** TASK REQUIREMENTS **
Could you count the lines in the data that contain "agent"? Reply with the number only.

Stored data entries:
-------------------------

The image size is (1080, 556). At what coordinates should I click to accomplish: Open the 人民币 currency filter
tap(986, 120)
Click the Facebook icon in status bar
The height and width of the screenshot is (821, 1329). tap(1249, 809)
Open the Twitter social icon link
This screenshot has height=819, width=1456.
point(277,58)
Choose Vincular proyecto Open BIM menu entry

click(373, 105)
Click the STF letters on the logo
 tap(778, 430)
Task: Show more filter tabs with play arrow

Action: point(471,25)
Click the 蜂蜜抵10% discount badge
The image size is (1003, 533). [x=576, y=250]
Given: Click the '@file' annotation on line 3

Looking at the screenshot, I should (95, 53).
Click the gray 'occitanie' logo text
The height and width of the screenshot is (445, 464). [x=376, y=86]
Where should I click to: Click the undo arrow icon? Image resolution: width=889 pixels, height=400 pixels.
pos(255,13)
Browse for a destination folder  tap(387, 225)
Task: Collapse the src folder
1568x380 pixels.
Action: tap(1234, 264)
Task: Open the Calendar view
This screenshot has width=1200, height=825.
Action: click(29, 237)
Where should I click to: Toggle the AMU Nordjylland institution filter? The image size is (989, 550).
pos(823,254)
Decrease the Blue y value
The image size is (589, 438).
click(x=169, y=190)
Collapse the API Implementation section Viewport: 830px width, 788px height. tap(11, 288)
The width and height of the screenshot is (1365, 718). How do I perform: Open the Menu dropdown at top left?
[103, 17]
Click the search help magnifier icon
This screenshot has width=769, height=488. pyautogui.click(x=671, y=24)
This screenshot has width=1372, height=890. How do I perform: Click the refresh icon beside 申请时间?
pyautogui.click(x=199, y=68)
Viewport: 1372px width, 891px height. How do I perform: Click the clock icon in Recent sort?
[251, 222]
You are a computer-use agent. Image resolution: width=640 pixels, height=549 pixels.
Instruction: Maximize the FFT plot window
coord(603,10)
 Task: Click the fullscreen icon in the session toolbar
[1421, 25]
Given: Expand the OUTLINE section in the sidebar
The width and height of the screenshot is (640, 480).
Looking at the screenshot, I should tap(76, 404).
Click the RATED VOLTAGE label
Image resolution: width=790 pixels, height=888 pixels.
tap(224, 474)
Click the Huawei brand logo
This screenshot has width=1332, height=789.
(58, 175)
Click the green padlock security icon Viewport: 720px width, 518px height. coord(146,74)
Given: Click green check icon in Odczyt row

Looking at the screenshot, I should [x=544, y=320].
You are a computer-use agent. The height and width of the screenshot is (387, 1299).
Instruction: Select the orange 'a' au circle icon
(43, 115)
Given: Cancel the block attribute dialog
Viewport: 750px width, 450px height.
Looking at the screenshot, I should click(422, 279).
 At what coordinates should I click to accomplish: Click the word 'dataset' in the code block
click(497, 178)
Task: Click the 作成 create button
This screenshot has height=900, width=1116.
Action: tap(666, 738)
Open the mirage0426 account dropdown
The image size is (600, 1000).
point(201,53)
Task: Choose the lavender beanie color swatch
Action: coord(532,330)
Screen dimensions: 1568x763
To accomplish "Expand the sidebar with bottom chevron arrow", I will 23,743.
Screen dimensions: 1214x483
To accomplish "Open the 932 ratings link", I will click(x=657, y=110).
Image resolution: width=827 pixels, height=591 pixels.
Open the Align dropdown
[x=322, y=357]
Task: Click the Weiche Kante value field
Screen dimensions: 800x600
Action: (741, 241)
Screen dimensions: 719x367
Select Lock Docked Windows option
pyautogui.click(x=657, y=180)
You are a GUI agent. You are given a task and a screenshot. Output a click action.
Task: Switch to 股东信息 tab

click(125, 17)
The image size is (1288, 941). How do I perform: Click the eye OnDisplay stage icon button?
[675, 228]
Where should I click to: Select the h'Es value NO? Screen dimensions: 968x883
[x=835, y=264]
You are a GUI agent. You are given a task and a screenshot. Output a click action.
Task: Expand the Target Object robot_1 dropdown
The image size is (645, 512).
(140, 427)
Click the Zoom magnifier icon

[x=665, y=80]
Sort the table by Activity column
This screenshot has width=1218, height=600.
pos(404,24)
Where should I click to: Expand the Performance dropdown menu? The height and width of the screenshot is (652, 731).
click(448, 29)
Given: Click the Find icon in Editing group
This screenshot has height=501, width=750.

-------------------------

** ANSWER SECTION **
4